Work to complete:
• a. Reproduce the bridge commentary word for word between "L4: I have no" and "better than most.", inclusive.
• b. Pick up the bridge commentary after its last sentence and continue writing it.

Page text:
— begin —
Buit as always there is a practical answer to LW3's difficulty. Become your boss' favourite bridge partner. This is an excellent hedge against a wide variety of cutbacks and layoffs and requests for shared suffering. To be entirely honest, most jobs can probably be performed with reasonable proficiency by a vast quantity of the population, assuming that they don't require large quantities of technical knowledge or particular skill. Most employees are interchangeable at least to some extent, and it should remain a hirer's market for a considerable period of time to come. But a good bridge partner is priceless.

L4: I have no patience with LW4. It would have served LW4 right if everyone else in the entire party had partaken of the tainted strawberries and been taken severely ill, and LW4 been accused of poisoning them all deliberately. But the answer, as is the case pretty consistently this week, is bridge. Or, at least, it would have been bridge had it been applied in time. Had the poor old woman in question been a bridge player, her Alzheimer's would have taken a good deal longer to get hold of her in the first place, and it would not have consumed quite so much of her reason once it had. Sadly bridge cannot be guaranteed as complete prevention, but it's better than most.
— end —
Provided data:
— begin —
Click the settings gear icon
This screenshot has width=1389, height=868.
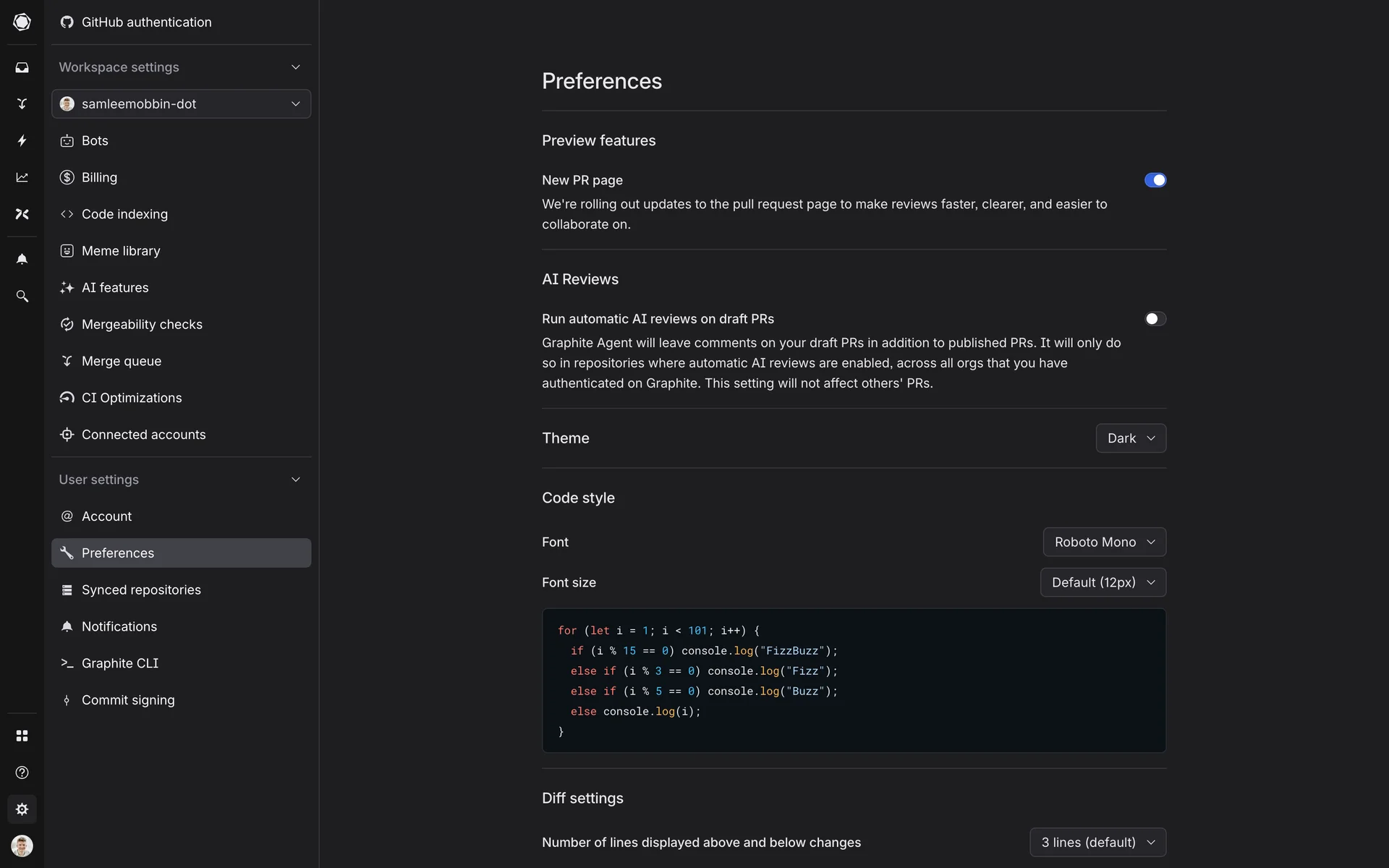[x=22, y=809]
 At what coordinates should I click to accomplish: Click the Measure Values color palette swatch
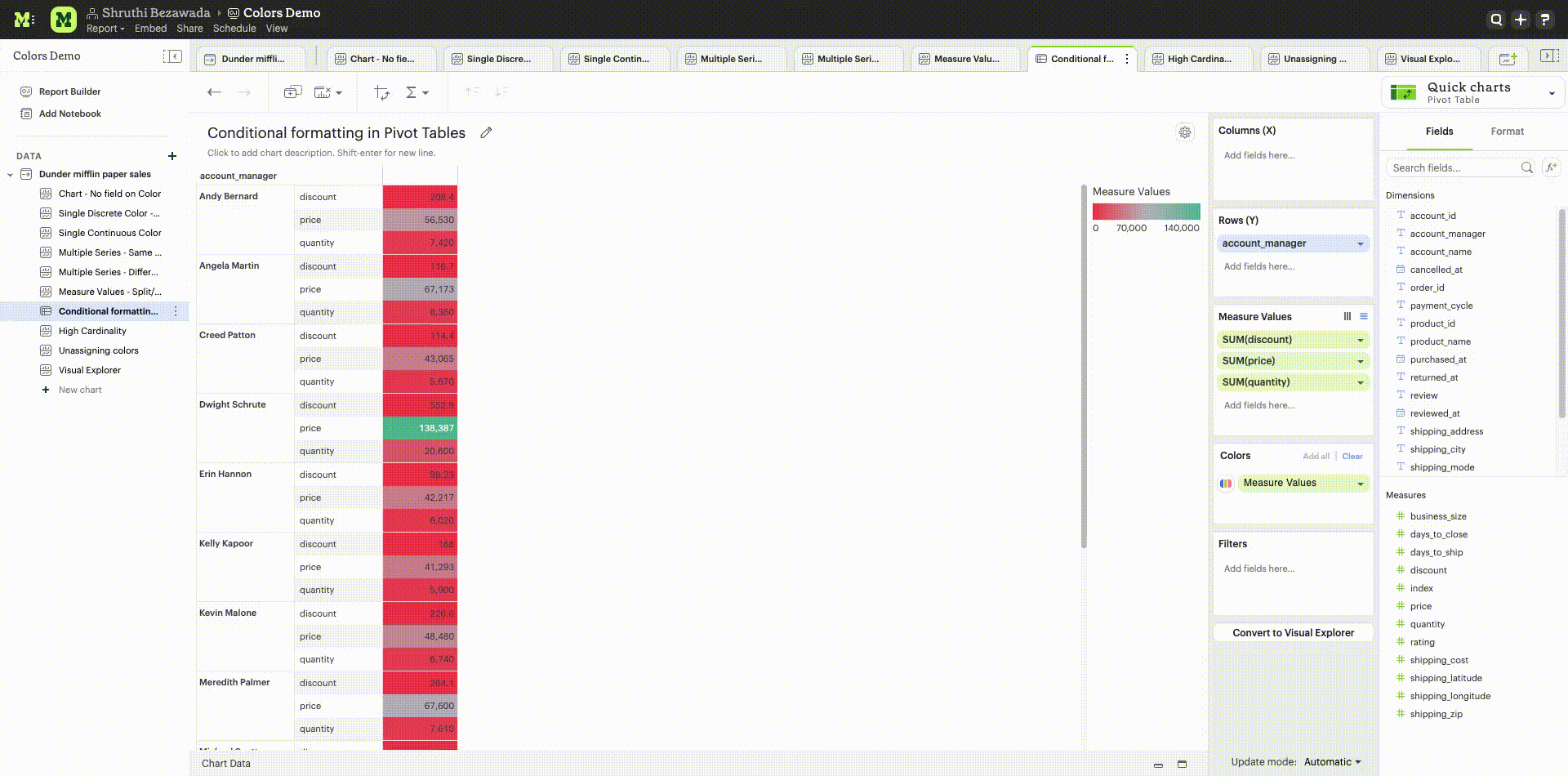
— end —
Written answers:
• a.
L4: I have no patience with LW4. It would have served LW4 right if everyone else in the entire party had partaken of the tainted strawberries and been taken severely ill, and LW4 been accused of poisoning them all deliberately. But the answer, as is the case pretty consistently this week, is bridge. Or, at least, it would have been bridge had it been applied in time. Had the poor old woman in question been a bridge player, her Alzheimer's would have taken a good deal longer to get hold of her in the first place, and it would not have consumed quite so much of her reason once it had. Sadly bridge cannot be guaranteed as complete prevention, but it's better than most.

• b.
Thursday, March 10, 2011

3/10 - The Blog Ate My Post AGAIN

Here I am ill again, so that it took me about seven hours to complete my post, and once again it has vanished. I am beyond furious.

This week I was visiting Dame Muriel Spark's Loitering With Intent. For those unfamiliar with the work, it concerns a young woman living in London in 1950. As she finishes her first novel, Warrender Chase, she becomes secretary to an odd Autobiographical Association and struggles for the souls of its members with Sir Quentin Oliver, her employer.

L1: I compared the situation to the autobiogrpahies being produced by the mostly illiterate members of the Association, which Fleur recognizes almost at once as impossible. What possible situation can be true for LW1, given all the time involved since the actions that affected the lives of F1, M1, OW1 and HS1 and brough HS1 into being perhaps can't even be recounted with accuracy by any of the parties involved, and depends on who is in charge of the Association. In the end, I didn't really care what LW1 did.

L2: This letter reminded me of the cocktail party thrown by the impoverished Lady Bernice "Bucks" Gilbert. Fleur is surprised to be so pressed to attend; then, when she arrives, she finds she is expected to work. Luckily, she meets an old friend Wally and they start dating pretty much then and there, irritating Bucks very much by not doing much work during the party despite the insistence on what Sir Quentin would want. I was much taken aback by the Upstairs, Downstairs tone of the Prudecutor. I advised LW2 to watch Gosford Park and Downten Abbey and various similar works, with or without Maggie Smith in the cast, and then to go with whatever mood emerged.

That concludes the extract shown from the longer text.